The base image used for build is i386/ubuntu with 32-bit environment inside, however, this image does nothing to appropriately mask the results of uname(2) calls (by having something like setarch linux32 as entrypoint), so, when running on 64-bit system (your case), any process inside the build container calling uname(2) or uname(1) sees x86_64 instead of i686. This is the root of the problem.
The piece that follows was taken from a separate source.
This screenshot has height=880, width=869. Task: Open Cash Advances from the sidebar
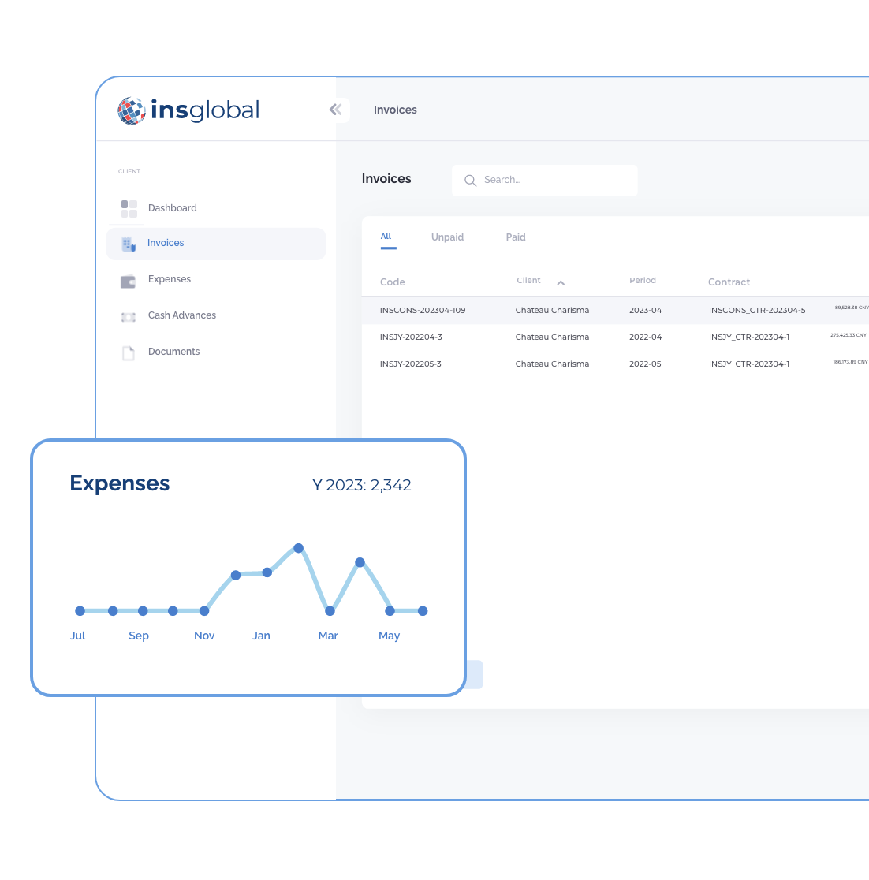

When you install cargo, you download and run the installation script, which detects the platform it runs on and downloads the appropriate version of rustup-init. The platform detection in this script recognizes correctly that it runs in 32-bit environment but on 64-bit kernel, so the script downloads 32-bit version of rustup-init. However, rustup-init decides that it runs on x86_64 (probably it sees x86_64 returned by uname(2), but does not perform the check for "32-bit environment on 64-bit kernel" case, like the installer script does). You can see it during the installation without -y:

Current installation options:

    default host triple: x86_64-unknown-linux-gnu
    default toolchain: stable
    modify PATH variable: yes

So, rustup installs 64-bit toolchain, and you end up with situation when calling cargo results in running 64-bit binary in 32-bit environment, so you see the error.

I still feel some sort of inconsistent behavior here, because both the installation script and rustup-init are parts of the same project and I don't really see the reason why should they detect the platform differently in the same environment (why can't rustup-init just be as smart as the installation script is?).

As @Shepmaster noticed, this is a known issue (Rustup installs 64bit compiler on a 32bit Docker instance). There are two workarounds possible:

  • force the platform for the default toolchain by passing --default-host i686-unknown-linux-gnu to the installer;
  • fool the installer by running it under setarch linux32 so that its call to uname(2) will see i686 instead of x86_64.

Personally, I would choose the first option, as it seems to be less hacky.